Processus et méthodes de recherche (a) Flux de travail de la recherche : Cette étude a adopté le flux de travail suivant : 1) Collecte et prétraitement des séquences 5’UTR endogènes de plusieurs espèces, des séquences 5’UTR issues de bibliothèques synthétiques, et des données 5’UTR endogènes humaines ; 2) Développement d’un modèle de langage basé sur Transformer, UTR-LM, et pré-entraînement auto-supervisé sur ces données, comprenant la reconstruction de nucléotides masqués, la prédiction de structures secondaires et la prédiction d’énergie libre minimale ; 3) Adaptation d’UTR-LM à des tâches en aval, comme la prédiction de la charge ribosomique moyenne (MRL), la prédiction de l’efficacité de traduction de l’ARNm (TE), la prédiction des niveaux d’expression de l’ARNm (EL) et la reconnaissance des sites d’entrée ribosomique interne (IRES) non annotés ; 4) Conception et synthèse d’une bibliothèque de 211 séquences 5’UTR avec une TE prédite élevée, et validation expérimentale (transfection d’ARNm et tests de luciférase) de leurs performances ; 5) Analyse des scores d’attention du modèle de langage, révélant des motifs génomiques connus et potentiellement nouveaux.
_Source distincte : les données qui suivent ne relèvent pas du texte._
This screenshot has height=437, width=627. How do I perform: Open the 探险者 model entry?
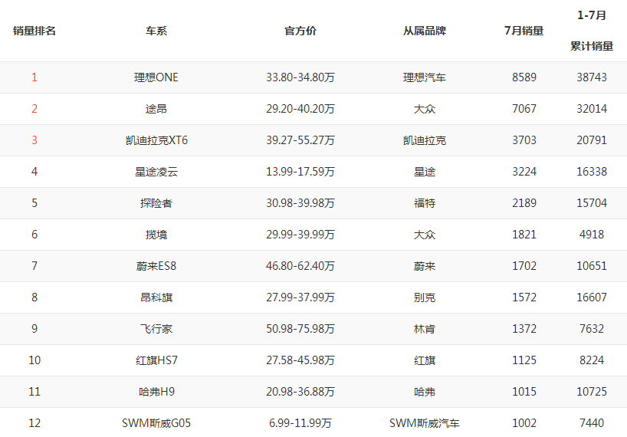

(b) Principaux résultats de la recherche : 1) Pour la tâche de prédiction de MRL, UTR-LM a amélioré le coefficient de corrélation de Spearman de 5% par rapport à la meilleure méthode de référence ; 2) Pour les tâches de prédiction de TE et EL, UTR-LM a amélioré le coefficient de corrélation de Spearman jusqu’à 8% par rapport à la meilleure méthode de référence ; 3) Pour la tâche de reconnaissance d’IRES, UTR-LM a fait passer la surface sous la courbe Précision-Rappel de 0,37 à 0,52, dépassant la meilleure méthode de référence ; 4) La validation expérimentale a montré que les meilleures séquences 5’UTR de la bibliothèque conçue permettaient d’augmenter la production de protéines de 32,5% par rapport au 5’UTR optimisé largement utilisé en clinique (NCA-7d-5’UTR) ; 5) Sur un ensemble de données expérimentales indépendant, UTR-LM a dépassé le coefficient de corrélation de Spearman de la meilleure méthode de référence de 51% pour la prédiction des résultats expérimentaux sans pré-entraînement ; 6) L’étude a révélé des motifs régulateurs connus, comme la séquence Kozak et la corrélation positive entre la teneur en GC et l’efficacité de traduction, ainsi que de potentiels nouveaux motifs.
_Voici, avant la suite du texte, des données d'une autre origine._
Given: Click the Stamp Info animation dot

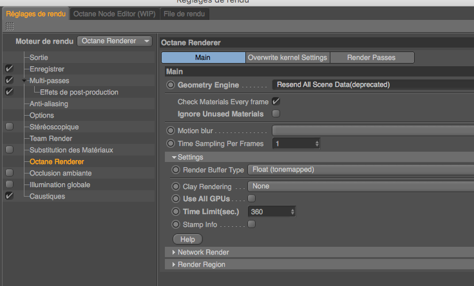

© Conclusions de la recherche : Cette étude propose un nouveau modèle de langage auto-supervisé, UTR-LM, pour étudier le 5’UTR de l’ARNm et décoder ses fonctions, démontrant des performances supérieures dans la prédiction de MRL, TE, EL et la reconnaissance d’IRES. L’étude a également conçu et validé expérimentalement un ensemble de séquences 5’UTR hautement efficaces. Ces travaux devraient faire progresser notre compréhension de la régulation génique et ouvrir de nouvelles perspectives thérapeutiques.
Importance de la recherche 1) Valeur scientifique : Cette étude propose un modèle computationnel efficace pour décoder les fonctions biologiques du 5’UTR, fournissant de nouveaux aperçus et outils pour approfondir notre compréhension des mécanismes de régulation de l’ARNm dans la biosynthèse des protéines. 2) Valeur applicative : Les séquences 5’UTR hautement efficaces conçues dans cette étude pourraient être appliquées à la production biotechnologique et thérapeutique de protéines, optimisant ainsi leur rendement. 3) Caractéristiques de la recherche : Proposition d’un modèle de langage intégrant les séquences, les structures secondaires et l’énergie libre minimale ; conception et validation expérimentale de séquences 5’UTR performantes ; révélation de motifs régulateurs connus et nouveaux.
Cette étude fournit une nouvelle approche par modèle de langage pour comprendre et optimiser les fonctions du 5’UTR, présentant une valeur scientifique importante et des perspectives d’application prometteuses. C’est une contribution innovante dans le domaine de la régulation de l’ARNm.